#### INSTRUCTION A
From the entries, write out everything from the line containing "Viewport: 1390px width, 868px" down to the line containing "click(1170, 593)", both ends included, with each line unchanged.

-- EXCERPT start --

Skip to content

Shion1305/ansible-k8s-infra

Repository files navigation

Kubernetes Cluster with WireGuard - Ansible Automation

This Ansible playbook automates the deployment of a Kubernetes cluster with WireGuard overlay networking across multiple network environments. It implements the same architecture documented in the main README.md but with full automation.

Architecture Overview

  • Control Plane: k8s (Oracle Cloud, Tokyo)
  • Worker Nodes: cm4 (Raspberry Pi CM4), s2204 (Ubuntu x86_64)
  • Networking: WireGuard tunnels + local network optimization
  • CNI: Flannel with custom configuration for WireGuard compatibility
  • Firewall: UFW standardized across all worker nodes

Prerequisites

1. Install Ansible and Dependencies

# Install Ansible
pip3 install ansible

# Install required collections
ansible-galaxy collection install -r requirements.yml

2. SSH Access

Ensure SSH key-based authentication to all nodes:

# Test connectivity
ansible all -i inventory.yml -m ping

3. DNS Configuration

Ensure k8s.shion1305.com resolves to 150.230.214.233 (Oracle Cloud public IP).

4. Cloud Firewall Rules

Oracle Cloud security group must allow:

  • Port 6443/tcp (Kubernetes API)
  • Port 51820/udp (WireGuard)
  • Port 22/tcp (SSH)

Configuration

Inventory Configuration

Update inventory.yml with your specific details:

# Key settings to verify/modify:
k8s:
  ansible_host: 150.230.214.233  # Your Oracle Cloud IP
  ansible_user: ubuntu           # Your SSH user
  public_ip: 150.230.214.233
  fqdn: k8s.shion1305.com        # Your domain
  
cm4:
  ansible_host: 192.168.11.7     # Your Raspberry Pi IP
  ansible_user: pi               # Your SSH user
  
s2204:
  ansible_host: 192.168.11.2     # Your Ubuntu worker IP
  ansible_user: shion            # Your SSH user

SSH Key Configuration

Update the SSH key paths in inventory.yml:

ansible_ssh_private_key_file: ~/.ssh/id_rsa  # Your SSH private key

Deployment

Full Cluster Deployment

# Deploy the complete cluster
ansible-playbook -i inventory.yml site.yml

The playbook will:

  1. Install and configure prerequisites on all nodes
  2. Set up WireGuard tunnels
  3. Install Kubernetes components
  4. Initialize the control plane
  5. Join worker nodes
  6. Deploy and configure Flannel CNI
  7. Verify cluster health

Deployment Time

Expected deployment time: 20-30 minutes (vs ~3 hours manual)

-- EXCERPT end --
-- DATA SUPPLIED start --

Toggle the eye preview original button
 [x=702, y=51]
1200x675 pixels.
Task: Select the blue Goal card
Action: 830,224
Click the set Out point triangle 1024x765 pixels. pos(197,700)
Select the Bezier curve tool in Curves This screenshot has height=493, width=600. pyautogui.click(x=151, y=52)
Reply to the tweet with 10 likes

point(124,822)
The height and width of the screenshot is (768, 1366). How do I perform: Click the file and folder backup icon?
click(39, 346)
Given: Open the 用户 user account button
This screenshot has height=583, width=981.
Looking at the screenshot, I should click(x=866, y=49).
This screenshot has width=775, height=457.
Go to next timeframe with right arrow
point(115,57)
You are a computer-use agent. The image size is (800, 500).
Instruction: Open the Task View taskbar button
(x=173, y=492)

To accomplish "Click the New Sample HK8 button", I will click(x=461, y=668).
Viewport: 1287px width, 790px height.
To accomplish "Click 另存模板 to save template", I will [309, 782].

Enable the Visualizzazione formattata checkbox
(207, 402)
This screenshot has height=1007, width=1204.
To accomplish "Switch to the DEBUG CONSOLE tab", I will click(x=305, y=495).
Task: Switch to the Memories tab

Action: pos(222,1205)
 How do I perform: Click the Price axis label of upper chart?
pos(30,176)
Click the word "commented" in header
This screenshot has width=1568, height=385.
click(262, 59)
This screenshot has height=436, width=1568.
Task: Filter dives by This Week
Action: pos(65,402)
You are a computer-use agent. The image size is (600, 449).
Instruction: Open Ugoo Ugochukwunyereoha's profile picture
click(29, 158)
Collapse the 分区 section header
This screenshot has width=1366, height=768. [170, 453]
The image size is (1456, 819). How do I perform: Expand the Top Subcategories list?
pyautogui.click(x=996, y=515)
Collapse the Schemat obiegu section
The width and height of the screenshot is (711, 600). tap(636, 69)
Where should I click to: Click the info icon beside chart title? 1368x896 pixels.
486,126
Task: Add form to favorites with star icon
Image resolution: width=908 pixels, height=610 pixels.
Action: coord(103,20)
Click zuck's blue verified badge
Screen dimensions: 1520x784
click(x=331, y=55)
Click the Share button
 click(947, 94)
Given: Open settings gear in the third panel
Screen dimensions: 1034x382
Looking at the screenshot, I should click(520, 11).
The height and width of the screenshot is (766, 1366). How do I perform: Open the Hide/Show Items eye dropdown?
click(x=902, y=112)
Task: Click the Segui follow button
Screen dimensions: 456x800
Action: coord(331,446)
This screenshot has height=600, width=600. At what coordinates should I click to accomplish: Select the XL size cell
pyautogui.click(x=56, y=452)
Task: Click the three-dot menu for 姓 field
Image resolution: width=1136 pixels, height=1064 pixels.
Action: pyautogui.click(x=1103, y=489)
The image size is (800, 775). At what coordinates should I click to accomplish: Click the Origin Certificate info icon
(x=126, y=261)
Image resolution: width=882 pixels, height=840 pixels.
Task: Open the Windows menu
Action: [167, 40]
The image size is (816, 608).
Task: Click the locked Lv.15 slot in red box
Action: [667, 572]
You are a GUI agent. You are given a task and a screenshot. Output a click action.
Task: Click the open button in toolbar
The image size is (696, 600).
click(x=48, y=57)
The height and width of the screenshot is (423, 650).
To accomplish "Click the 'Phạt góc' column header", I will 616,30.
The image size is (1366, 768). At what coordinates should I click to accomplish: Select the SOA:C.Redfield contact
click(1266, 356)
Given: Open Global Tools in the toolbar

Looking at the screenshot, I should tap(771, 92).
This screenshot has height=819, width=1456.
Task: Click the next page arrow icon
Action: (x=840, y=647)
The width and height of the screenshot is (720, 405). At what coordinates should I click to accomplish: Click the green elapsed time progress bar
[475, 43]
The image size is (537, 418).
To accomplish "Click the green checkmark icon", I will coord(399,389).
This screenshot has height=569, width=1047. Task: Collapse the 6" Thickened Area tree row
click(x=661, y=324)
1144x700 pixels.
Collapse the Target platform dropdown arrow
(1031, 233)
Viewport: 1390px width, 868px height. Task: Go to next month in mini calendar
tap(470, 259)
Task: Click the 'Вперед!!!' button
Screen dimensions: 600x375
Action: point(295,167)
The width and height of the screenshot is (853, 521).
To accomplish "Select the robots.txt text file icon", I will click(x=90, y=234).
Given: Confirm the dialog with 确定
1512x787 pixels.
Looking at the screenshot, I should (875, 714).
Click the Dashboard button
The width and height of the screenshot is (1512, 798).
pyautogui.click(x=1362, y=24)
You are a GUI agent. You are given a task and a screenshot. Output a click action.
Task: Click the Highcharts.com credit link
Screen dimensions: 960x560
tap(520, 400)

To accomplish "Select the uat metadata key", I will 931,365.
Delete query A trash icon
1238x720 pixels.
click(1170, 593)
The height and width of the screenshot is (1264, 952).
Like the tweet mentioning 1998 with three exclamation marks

-- DATA SUPPLIED end --

#### INSTRUCTION B
Summarize the Ansible Kubernetes README in two sentences.

#### FULL ANSWER A
Viewport: 1390px width, 868px height. Task: Go to next month in mini calendar
tap(470, 259)
Task: Click the 'Вперед!!!' button
Screen dimensions: 600x375
Action: point(295,167)
The width and height of the screenshot is (853, 521).
To accomplish "Select the robots.txt text file icon", I will click(x=90, y=234).
Given: Confirm the dialog with 确定
1512x787 pixels.
Looking at the screenshot, I should (875, 714).
Click the Dashboard button
The width and height of the screenshot is (1512, 798).
pyautogui.click(x=1362, y=24)
You are a GUI agent. You are given a task and a screenshot. Output a click action.
Task: Click the Highcharts.com credit link
Screen dimensions: 960x560
tap(520, 400)

To accomplish "Select the uat metadata key", I will 931,365.
Delete query A trash icon
1238x720 pixels.
click(1170, 593)

#### FULL ANSWER B
The README describes an Ansible playbook that automates deploying a Kubernetes cluster with WireGuard overlay networking across multiple network environments, with a control plane on Oracle Cloud and worker nodes cm4 and s2204. It lists prerequisites such as Ansible, SSH key-based access, DNS and cloud firewall rules, explains updating inventory.yml, and says a full deployment with site.yml is expected to take 20-30 minutes versus about 3 hours manually.